A versatile, user-friendly booking app may authorize some alternate ways that traverse the user from point A to point B. One user can identify a price range first, then he may select a region where to get a room and then go to the hotel ratings.
Negative Testing
Negative test cases actually seek out the consequence of misbehavior on the part of the programmer or a software user. It is tested to see if the desired program can handle a bad situation in a fundamental way or not.
However, no programmer can expect every path their software might fail. Usually, they skip error paths because they make conclusions about user behavior. Negative tests of this class that precipitate unanticipated bugs and errors demand high levels of intuition and creativity from software testers to root out such defects and deficiency.
Compiling both Test Cases
Positive test cases give a behavioral baseline, so they list those tests first. As the both test cases are compiled, apparent the negative test cases will arise naturally. I.e. if the user application has a widget or sign-on page, the positive tests make sure that the application handles the authentication information that is expected, like a user name, a numerical ID of any user or a password. All of these fields already have an identification as to the expected input, e.g. numbers, letters and a selected set of acceptable string lengths plus some special characters.

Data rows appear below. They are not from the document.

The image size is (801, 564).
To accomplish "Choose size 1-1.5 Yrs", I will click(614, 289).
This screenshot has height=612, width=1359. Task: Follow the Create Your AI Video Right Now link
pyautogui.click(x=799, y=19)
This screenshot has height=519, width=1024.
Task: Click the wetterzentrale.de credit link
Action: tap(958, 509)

Boundary and Equivalence Analysis
The things that a software should not do is usually a larger set than the set of the things what it should do. So, you need to shorten the negative test cases to an achievable quantity. Two main techniques used for this are equivalence partitioning and boundary analysis, and both are usually used in relation to one another.
The program requirements usually define the range of the valid values for the input fields. For example, a field of numerical ID may have to be specified to handle only 5 digits that are from between the digits 0 to 9 with no other irrelevant characters. So, the defined boundary values are zero and 99999. Any number that is less than zero will automatically fall into one equivalence partition and any number that is greater than 99999 will fall into another.

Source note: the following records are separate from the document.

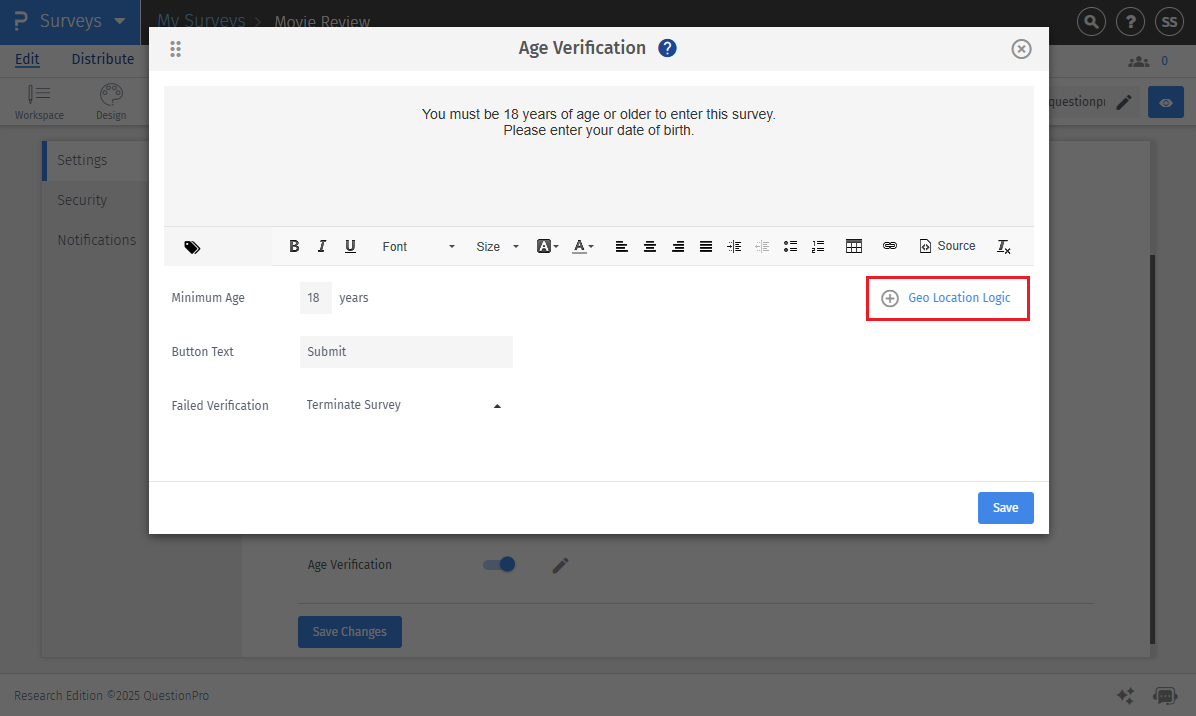Add Geo Location Logic

point(947,298)
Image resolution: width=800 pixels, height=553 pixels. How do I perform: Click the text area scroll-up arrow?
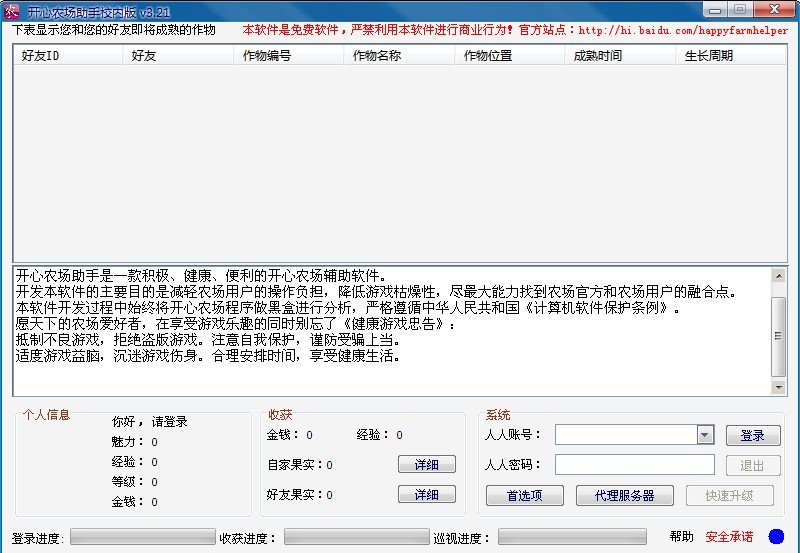[x=779, y=274]
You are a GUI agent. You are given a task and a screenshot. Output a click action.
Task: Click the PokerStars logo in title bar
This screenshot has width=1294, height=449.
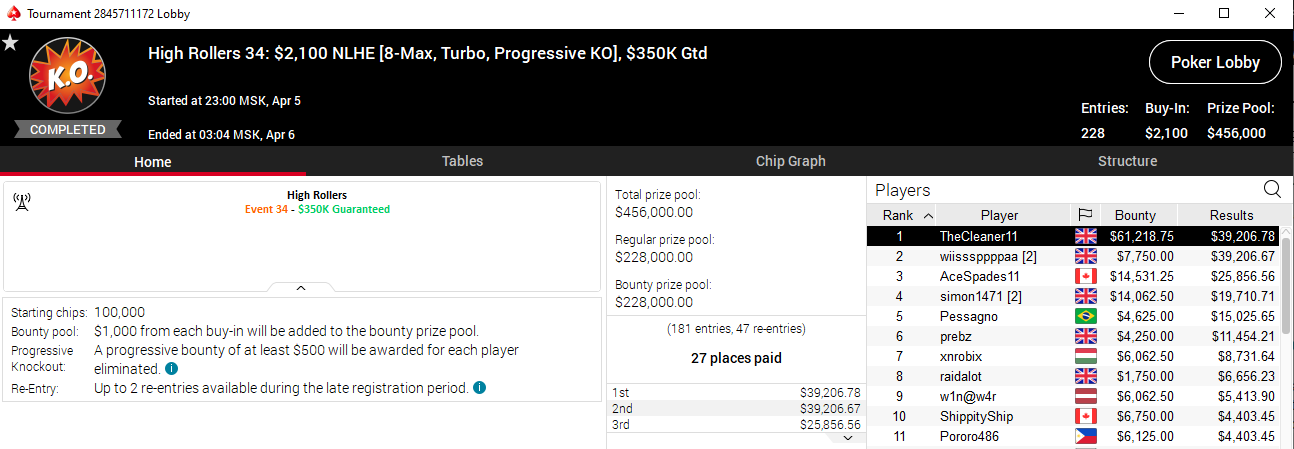point(11,14)
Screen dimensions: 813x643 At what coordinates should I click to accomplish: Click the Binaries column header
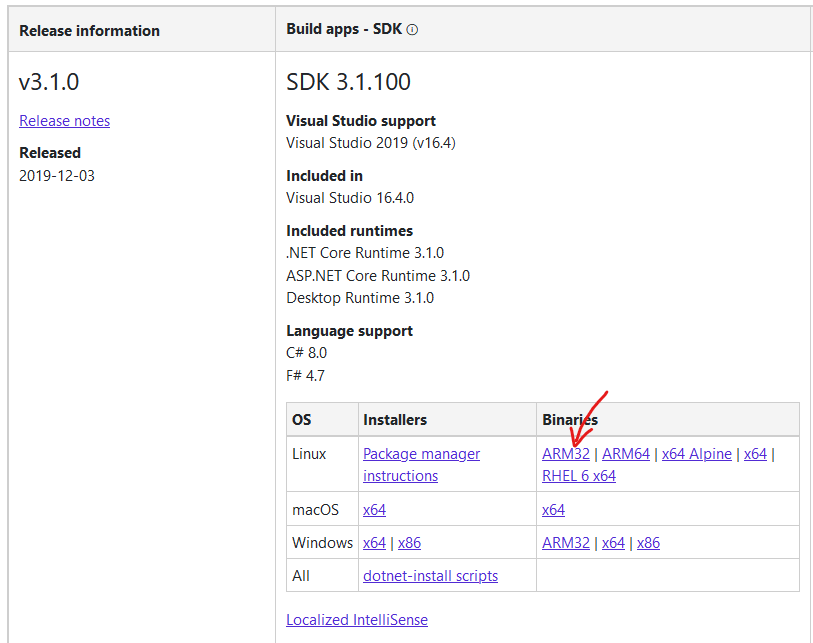(570, 420)
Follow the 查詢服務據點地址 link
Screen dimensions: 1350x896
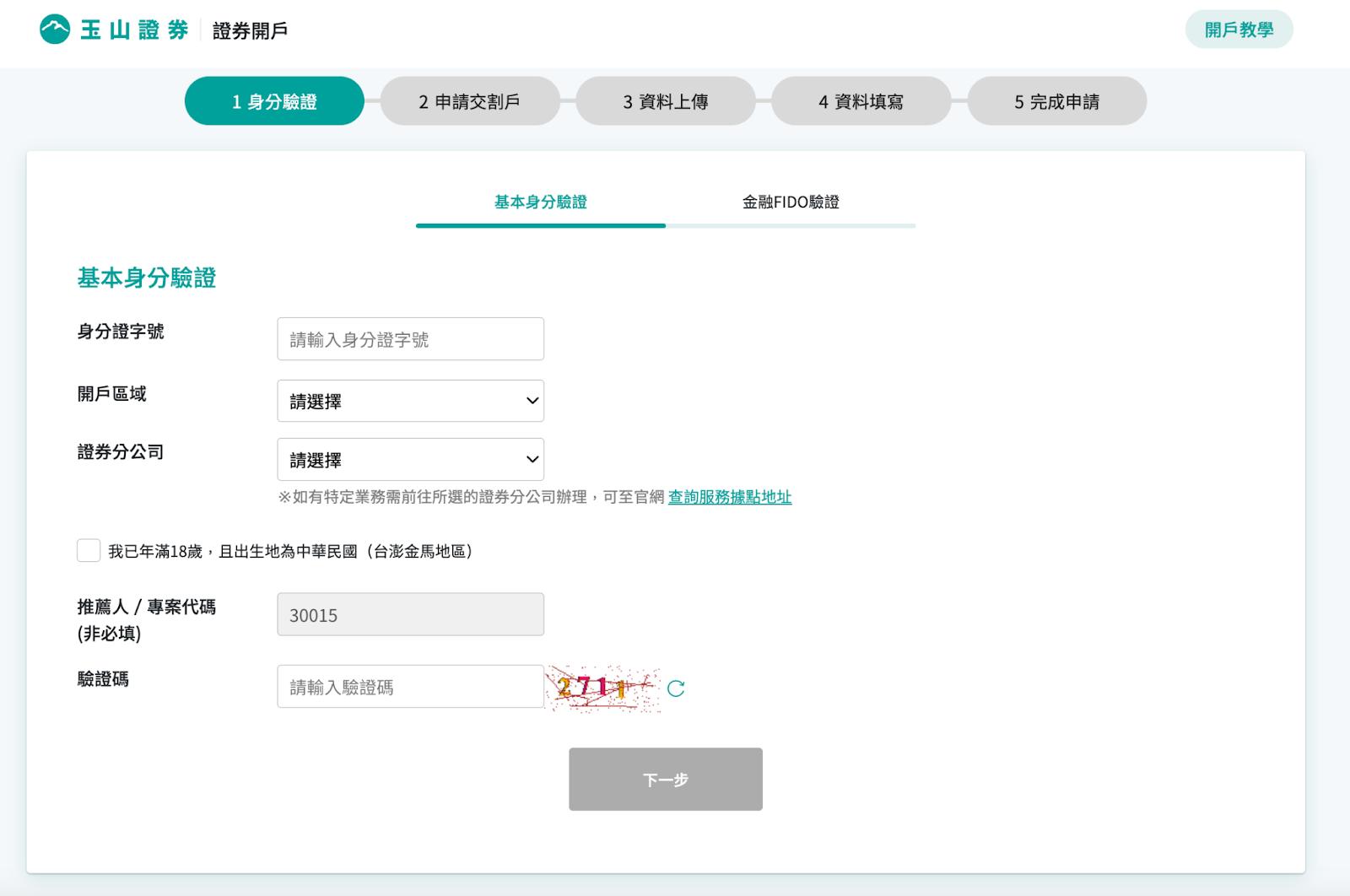(730, 498)
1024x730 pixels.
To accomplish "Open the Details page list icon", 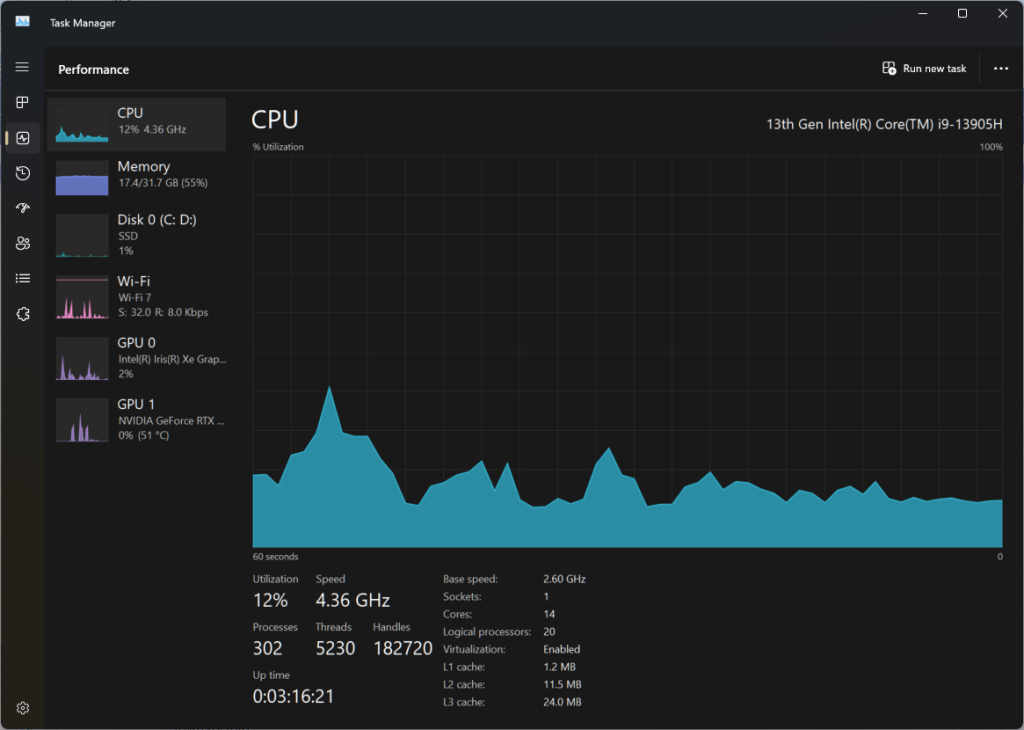I will click(22, 278).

Thus, you only have to test a single number in each block or partition to verify this negative test. Obviously, many input fields you can find that are more complex than the given example, so you will need more careful analysis of equivalence partitions and boundary conditions and maybe some additional exploratory testing as well.
Final thoughts
• Both types of testing can be used throughout the software’s lifecycle starting with unit tests. The positive tests cover the straightforward, so-called happy way and the alternate ways that get the user from point A to point B.
• Negative testing includes testing the capabilities of known error-handling of the software plus actions and inputs not accounted for by the coder. The range of negative test cases can be remarkably decreased by using boundary conditions and equivalence partition analysis.
• Both types of testing are critical to defect detection, which accommodates in developing the highest quality software product.